PROBLEM TO WORK ON
Reproduce word for word the line holding "Task: Uncheck the EnSight Forte extension" and all lines after it in the data, through the end, leaving out pictures.
[Opening AVAILABLE DATA section]
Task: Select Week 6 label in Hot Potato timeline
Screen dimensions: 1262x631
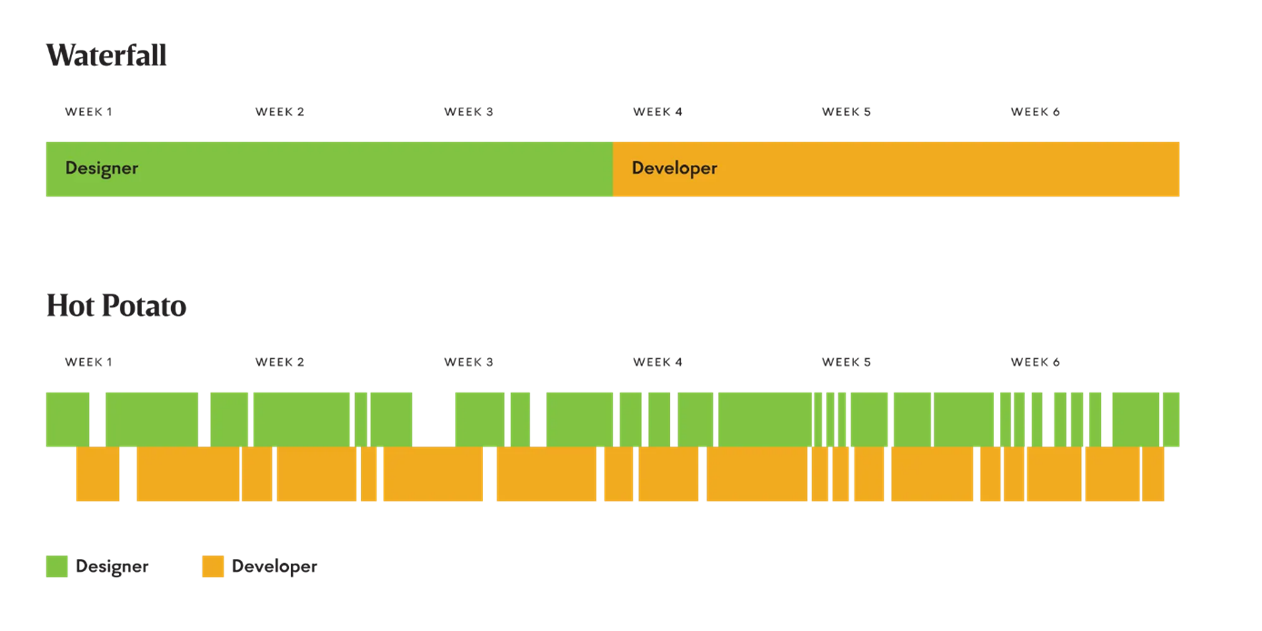Action: (x=1035, y=362)
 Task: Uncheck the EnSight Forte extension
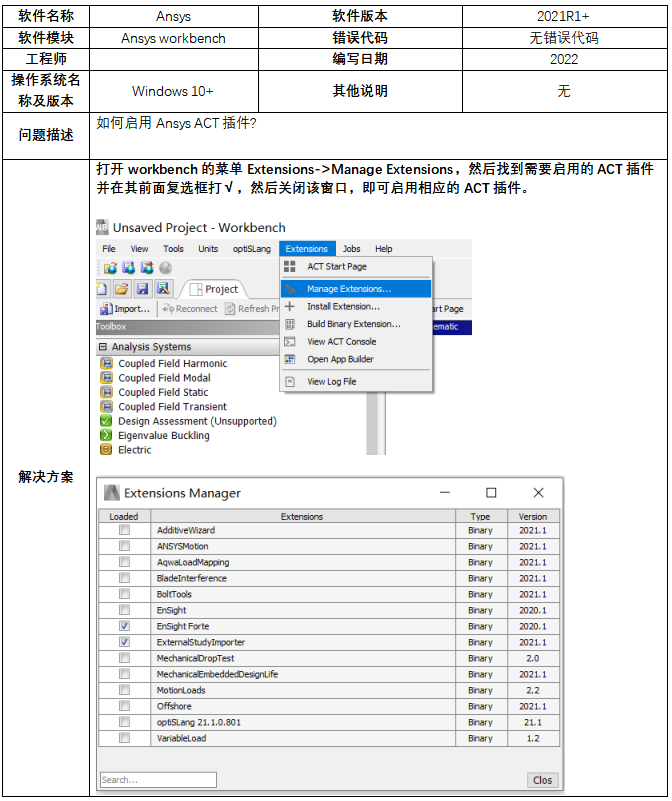point(124,626)
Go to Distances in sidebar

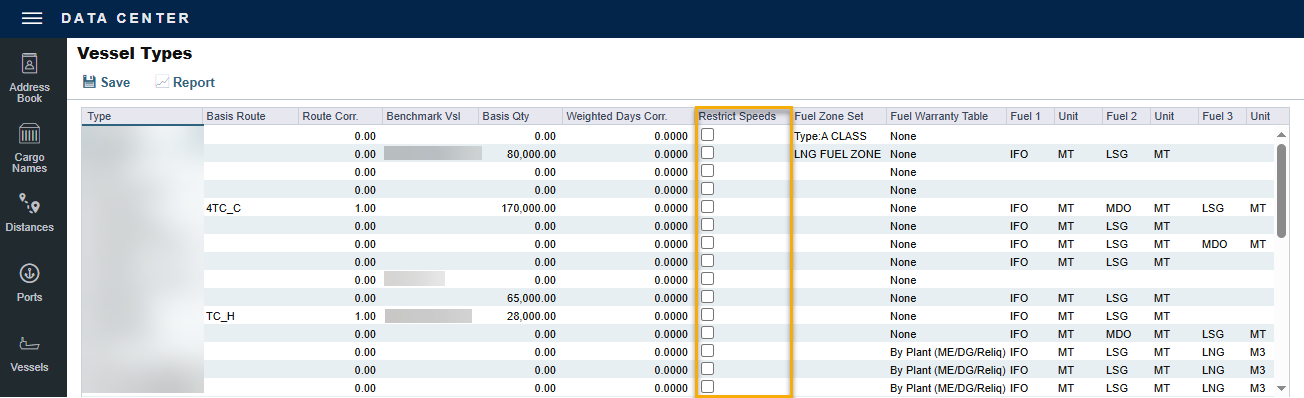[29, 213]
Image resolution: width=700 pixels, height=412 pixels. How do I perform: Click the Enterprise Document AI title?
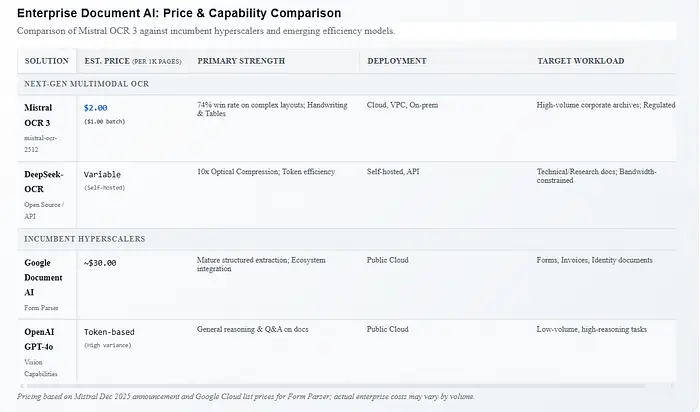(178, 13)
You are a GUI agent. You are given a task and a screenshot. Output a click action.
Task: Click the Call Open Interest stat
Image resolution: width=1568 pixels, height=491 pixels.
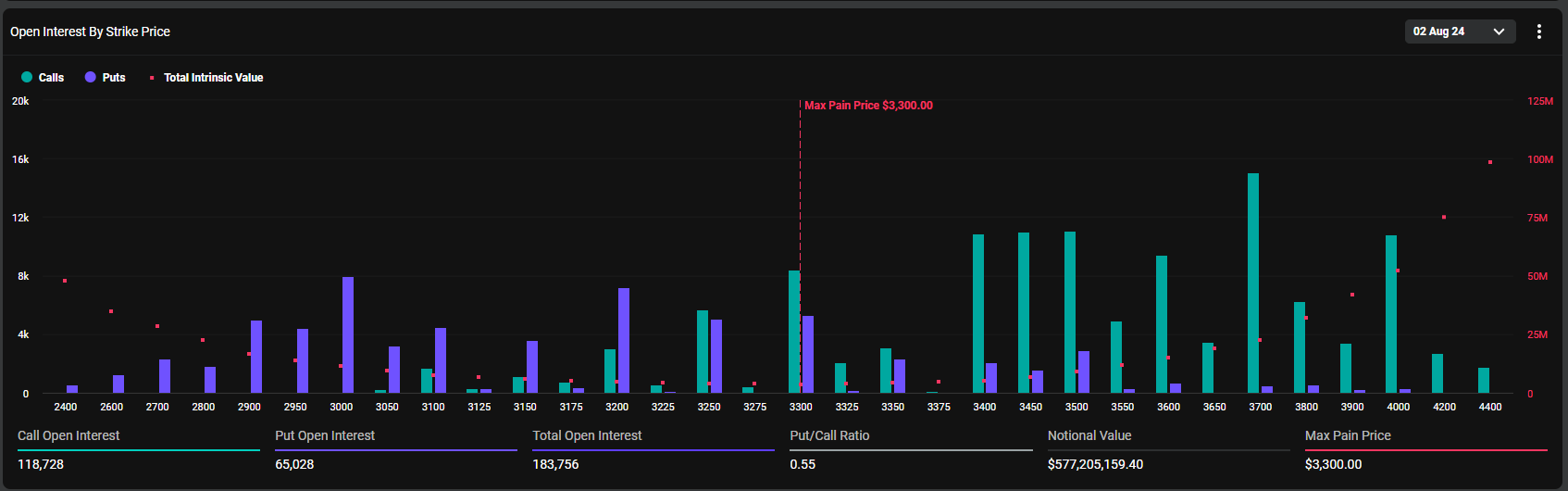[x=68, y=436]
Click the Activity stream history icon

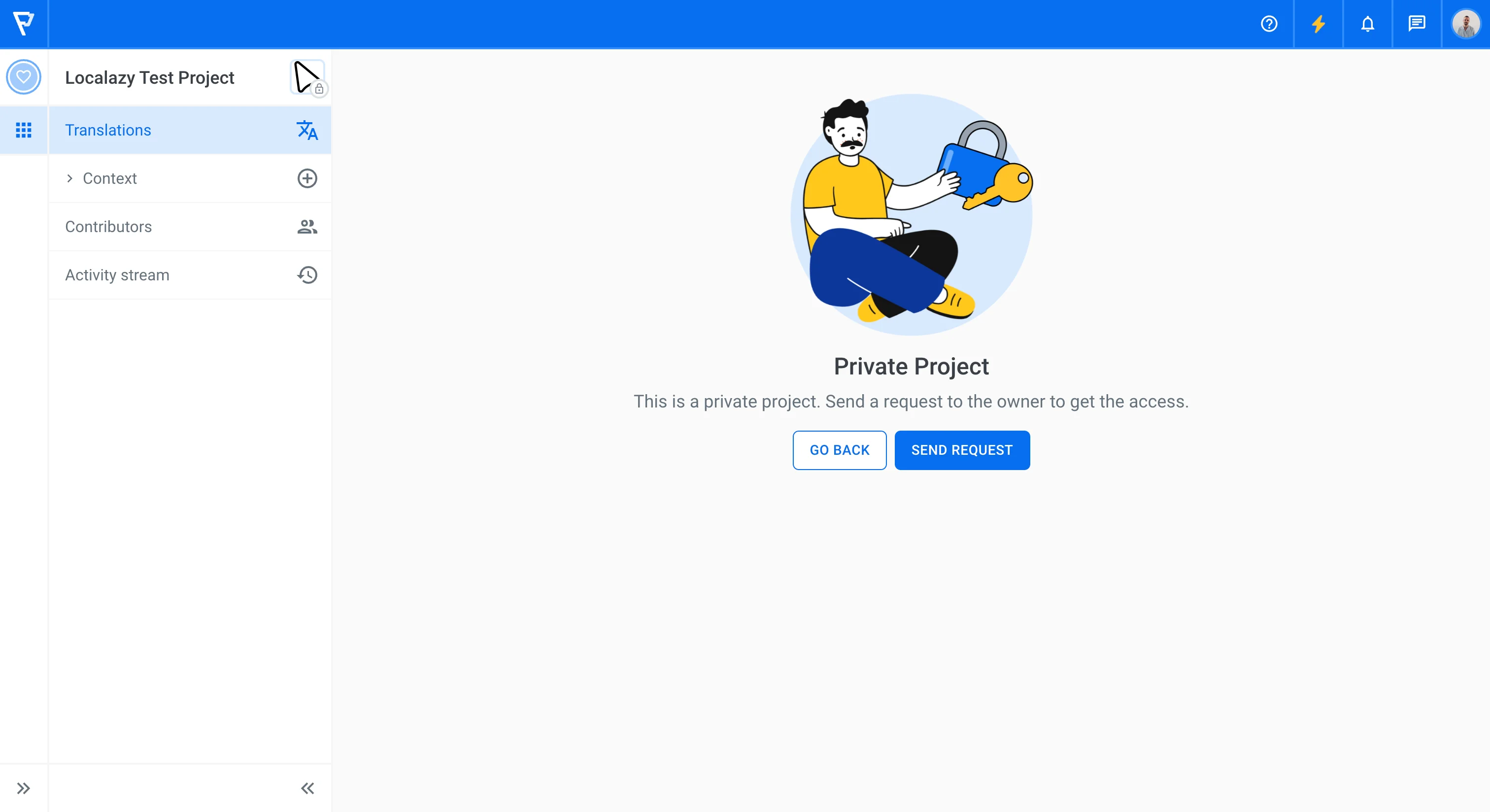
[Closing AVAILABLE DATA section]
ANSWER AREA
 Task: Uncheck the EnSight Forte extension
point(124,626)
Go to Distances in sidebar

[29, 213]
Image resolution: width=700 pixels, height=412 pixels. How do I perform: Click the Enterprise Document AI title?
(178, 13)
You are a GUI agent. You are given a task and a screenshot. Output a click action.
Task: Click the Call Open Interest stat
Image resolution: width=1568 pixels, height=491 pixels.
[x=68, y=436]
Click the Activity stream history icon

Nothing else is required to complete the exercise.